[Requirement] Reproduce word for word the passage of the forum thread on asynchronous HTTP POST in Ruby from "This is a perfect" up to and including "with callback blocks.".

[Document excerpt]
--------------------

Asynchronous http POST?

Hey everyone, I'm new to Ruby and to the mailing list, so go easy.
Basically, I have to POST to a certain url, then I wait for a response.
The catch is that I have to do this to two urls at once. Both of them
may respond to me almost instantly, or they may take up to 10 seconds to
respond. I need to have a post to both of these running at all times to
catch incoming events. I will also need to post to other urls at the
same time that these are running. So, I need to find a way to run these
two posts in the background constantly. From what I've read, ruby
threads will hang on a command like this, since the interpreter does not
have control. Can anyone help (or understand) me?

Thanks,
Ivan

···

--
Posted via http://www.ruby-forum.com/.

Ivan-

  This is a perfect job for eventmachine and em-http-request. You can run as many async http requests as you want without blocking and handle the results with callback blocks.

Cheers-

Ezra Zygmuntowicz
ez@engineyard.com

···

On Sep 9, 2009, at 10:15 PM, Ivan Shevanski wrote:

Hey everyone, I'm new to Ruby and to the mailing list, so go easy.
Basically, I have to POST to a certain url, then I wait for a response.

--------------------

[Provided data]

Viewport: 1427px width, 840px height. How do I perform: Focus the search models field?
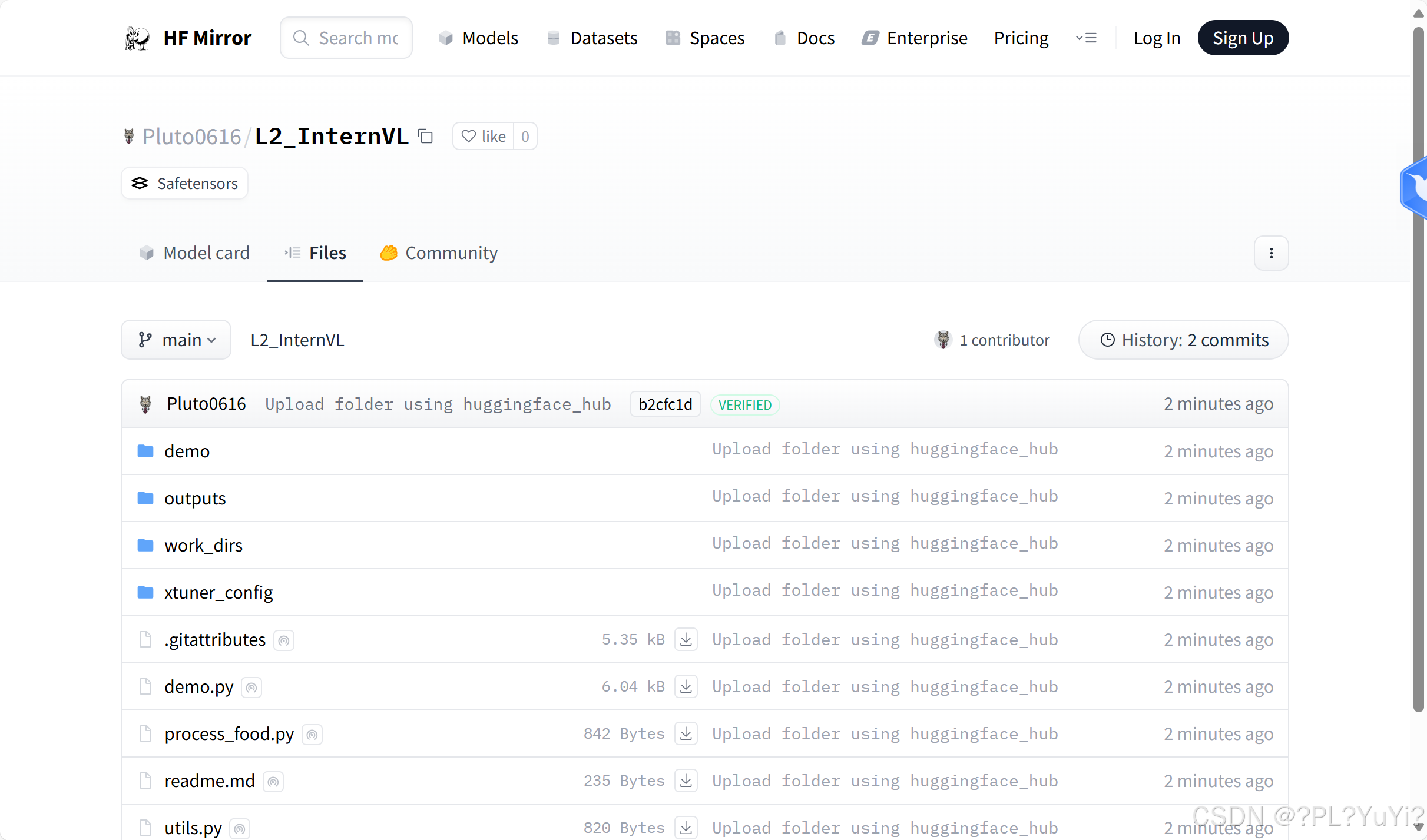356,38
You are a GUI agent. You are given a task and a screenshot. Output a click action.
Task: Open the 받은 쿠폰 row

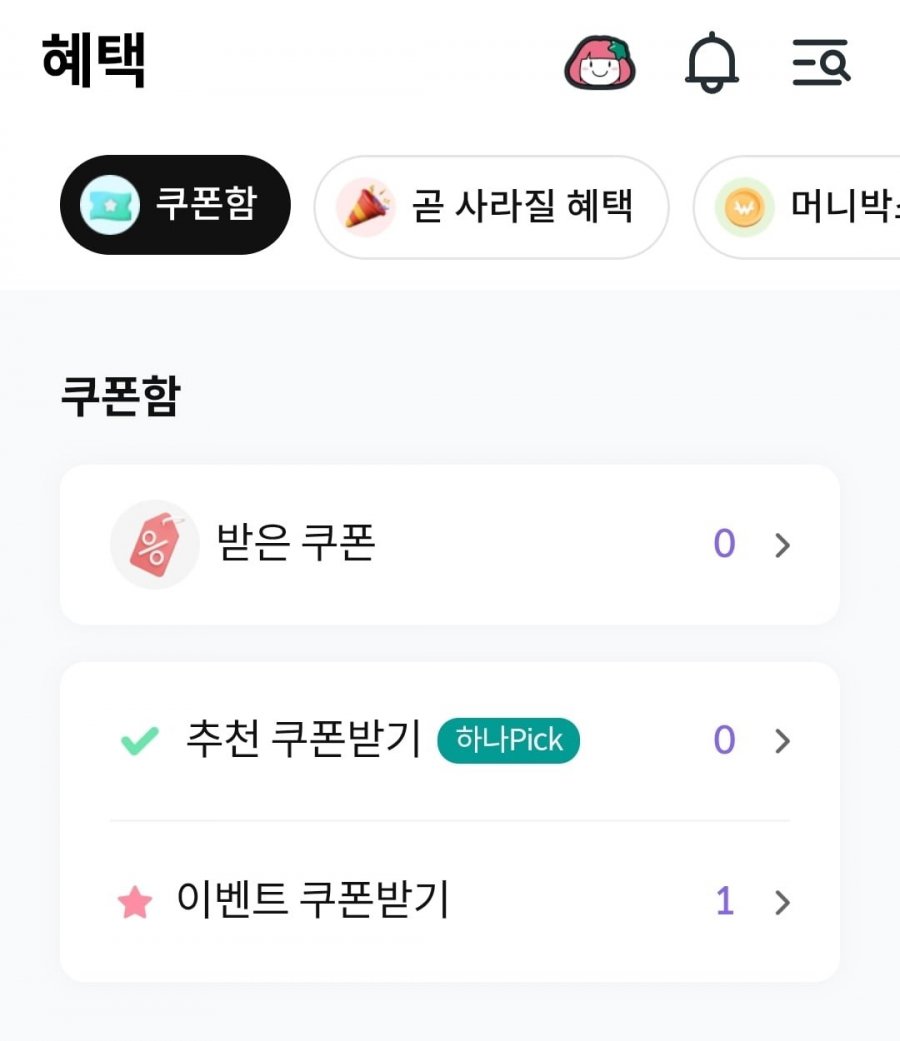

--------------------

[Exercise result]
This is a perfect job for eventmachine and em-http-request. You can run as many async http requests as you want without blocking and handle the results with callback blocks.